*** Extract ***

A supported hotfix is available from Microsoft.

KB2770917 – WS2012 Hyper-V Backup Fails On NetApp

The November 2012 cumulative rollup for Windows 8 and Windows Server 2012 contains a fix for a when you get the following error when backing up Windows Server 2012 Hyper-V VMs that are stored on NetApp storage:

The number of volumes reverted does not match the number of volumes in the snapshot set for virtual machine.

This cumulative update provided a new version of the Integration Components on the host to fix the issue.  You have (or had if you have already done it) to deploy this new version of the ICs to your guest OSs.  Didier Van Hoye previously (and correctly) blogged that this was only necessary for guest OSs that are Windows Server 2008 & Windows Vista or later.

To get the fix: patch your host (Windows Update – KB2770917) and update the ICs in the guest OSs.

Note: I record this as KB2770917.  That’s the number of the cumulative update that was delivered via Windows Update.  That update includes a number of articles that are not publicly documented.  We just got briefed on this issue so that’s why I’m posting this article 5 months after the update release.

Troublesome KB2799728 (CSV Paused State/Offline Patch) Replaced By KB2813630

I previously blogged that memory leak issues were being reported with KB2799728.  That hotfix repaired an issue where CSVs were going into a paused or offline state during backup due to a free space calculation error by ntfs.sys during a VSS backup.

Microsoft has since released a superseding update, KB2813630, which you can download here

image

System Center Data Protection Manager CSV Serialization Tool

I recently blogged about the big changes In WS2012 Cluster Shared Volume (CSV).  The biggest changes are related to backup:

  • Single coordinated VSS snapshot
  • No more redirected IO

In Windows Server 2008 R2 CSV backup, we tried to use a hardware VSS provider to reduce the impacts of redirected IO.  But as it turns out, the multiple-snapshot-per-backup process of the past could cause problems for the hardware VSS provider and the SAN snapshot functionality.  In extreme cases, those problems could even lead to a CSV LUN “disappearing”.

***

_Challenge_
Transcribe the hotfix notes above in full, word for word. The entries after this point are separate material, unconnected to the hotfix notes.

*** Material ***

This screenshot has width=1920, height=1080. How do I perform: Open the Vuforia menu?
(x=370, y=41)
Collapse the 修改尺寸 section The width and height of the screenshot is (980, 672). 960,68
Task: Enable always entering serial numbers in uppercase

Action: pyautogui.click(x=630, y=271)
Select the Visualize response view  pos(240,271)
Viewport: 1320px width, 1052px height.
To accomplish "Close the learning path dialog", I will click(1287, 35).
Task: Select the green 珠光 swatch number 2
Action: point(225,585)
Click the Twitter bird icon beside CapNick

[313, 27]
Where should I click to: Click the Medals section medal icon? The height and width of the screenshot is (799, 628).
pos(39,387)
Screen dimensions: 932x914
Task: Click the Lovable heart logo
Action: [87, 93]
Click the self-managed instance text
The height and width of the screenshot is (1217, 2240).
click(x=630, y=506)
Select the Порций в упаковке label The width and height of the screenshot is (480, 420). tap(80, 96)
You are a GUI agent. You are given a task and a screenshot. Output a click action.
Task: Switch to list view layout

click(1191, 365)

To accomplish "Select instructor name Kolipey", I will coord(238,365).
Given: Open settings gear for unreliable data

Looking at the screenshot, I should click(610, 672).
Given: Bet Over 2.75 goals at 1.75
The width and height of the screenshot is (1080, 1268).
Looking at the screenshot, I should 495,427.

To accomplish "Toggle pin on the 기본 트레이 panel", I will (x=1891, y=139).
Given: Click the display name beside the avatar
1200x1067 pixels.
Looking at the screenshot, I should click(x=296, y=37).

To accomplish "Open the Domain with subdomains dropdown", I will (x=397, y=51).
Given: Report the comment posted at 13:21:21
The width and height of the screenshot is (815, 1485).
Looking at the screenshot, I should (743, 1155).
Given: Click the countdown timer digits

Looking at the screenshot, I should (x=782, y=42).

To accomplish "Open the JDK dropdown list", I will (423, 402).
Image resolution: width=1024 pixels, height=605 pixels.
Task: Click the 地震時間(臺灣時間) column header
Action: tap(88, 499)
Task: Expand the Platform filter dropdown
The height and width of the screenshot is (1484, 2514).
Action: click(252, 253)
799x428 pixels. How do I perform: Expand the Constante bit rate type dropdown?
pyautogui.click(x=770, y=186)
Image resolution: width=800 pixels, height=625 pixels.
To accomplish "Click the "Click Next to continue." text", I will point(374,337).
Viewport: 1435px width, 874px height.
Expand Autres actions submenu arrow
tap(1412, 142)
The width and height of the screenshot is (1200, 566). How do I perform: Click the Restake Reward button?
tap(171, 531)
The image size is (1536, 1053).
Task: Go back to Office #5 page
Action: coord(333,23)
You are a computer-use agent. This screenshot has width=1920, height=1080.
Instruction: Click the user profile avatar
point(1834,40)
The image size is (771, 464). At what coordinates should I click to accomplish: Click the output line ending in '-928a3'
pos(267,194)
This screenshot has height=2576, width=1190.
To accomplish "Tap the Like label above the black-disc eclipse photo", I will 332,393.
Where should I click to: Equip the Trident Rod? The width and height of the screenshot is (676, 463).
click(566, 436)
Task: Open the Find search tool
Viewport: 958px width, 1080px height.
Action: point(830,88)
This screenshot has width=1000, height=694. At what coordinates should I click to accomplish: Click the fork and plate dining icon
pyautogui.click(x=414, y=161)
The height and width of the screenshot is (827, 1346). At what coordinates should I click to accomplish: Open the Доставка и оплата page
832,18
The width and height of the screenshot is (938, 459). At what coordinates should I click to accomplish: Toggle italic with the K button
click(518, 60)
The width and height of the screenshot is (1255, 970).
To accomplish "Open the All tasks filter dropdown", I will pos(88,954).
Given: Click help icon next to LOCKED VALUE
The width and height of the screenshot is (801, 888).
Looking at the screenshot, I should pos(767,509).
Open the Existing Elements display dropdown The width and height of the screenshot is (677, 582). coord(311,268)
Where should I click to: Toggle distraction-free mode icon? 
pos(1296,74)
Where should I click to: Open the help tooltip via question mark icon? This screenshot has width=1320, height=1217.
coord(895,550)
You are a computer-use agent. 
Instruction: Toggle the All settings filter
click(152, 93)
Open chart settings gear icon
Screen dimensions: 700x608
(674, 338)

***

_Reply to the task_
A supported hotfix is available from Microsoft.

KB2770917 – WS2012 Hyper-V Backup Fails On NetApp

The November 2012 cumulative rollup for Windows 8 and Windows Server 2012 contains a fix for a when you get the following error when backing up Windows Server 2012 Hyper-V VMs that are stored on NetApp storage:

The number of volumes reverted does not match the number of volumes in the snapshot set for virtual machine.

This cumulative update provided a new version of the Integration Components on the host to fix the issue.  You have (or had if you have already done it) to deploy this new version of the ICs to your guest OSs.  Didier Van Hoye previously (and correctly) blogged that this was only necessary for guest OSs that are Windows Server 2008 & Windows Vista or later.

To get the fix: patch your host (Windows Update – KB2770917) and update the ICs in the guest OSs.

Note: I record this as KB2770917.  That’s the number of the cumulative update that was delivered via Windows Update.  That update includes a number of articles that are not publicly documented.  We just got briefed on this issue so that’s why I’m posting this article 5 months after the update release.

Troublesome KB2799728 (CSV Paused State/Offline Patch) Replaced By KB2813630

I previously blogged that memory leak issues were being reported with KB2799728.  That hotfix repaired an issue where CSVs were going into a paused or offline state during backup due to a free space calculation error by ntfs.sys during a VSS backup.

Microsoft has since released a superseding update, KB2813630, which you can download here

image

System Center Data Protection Manager CSV Serialization Tool

I recently blogged about the big changes In WS2012 Cluster Shared Volume (CSV).  The biggest changes are related to backup:

  • Single coordinated VSS snapshot
  • No more redirected IO

In Windows Server 2008 R2 CSV backup, we tried to use a hardware VSS provider to reduce the impacts of redirected IO.  But as it turns out, the multiple-snapshot-per-backup process of the past could cause problems for the hardware VSS provider and the SAN snapshot functionality.  In extreme cases, those problems could even lead to a CSV LUN “disappearing”.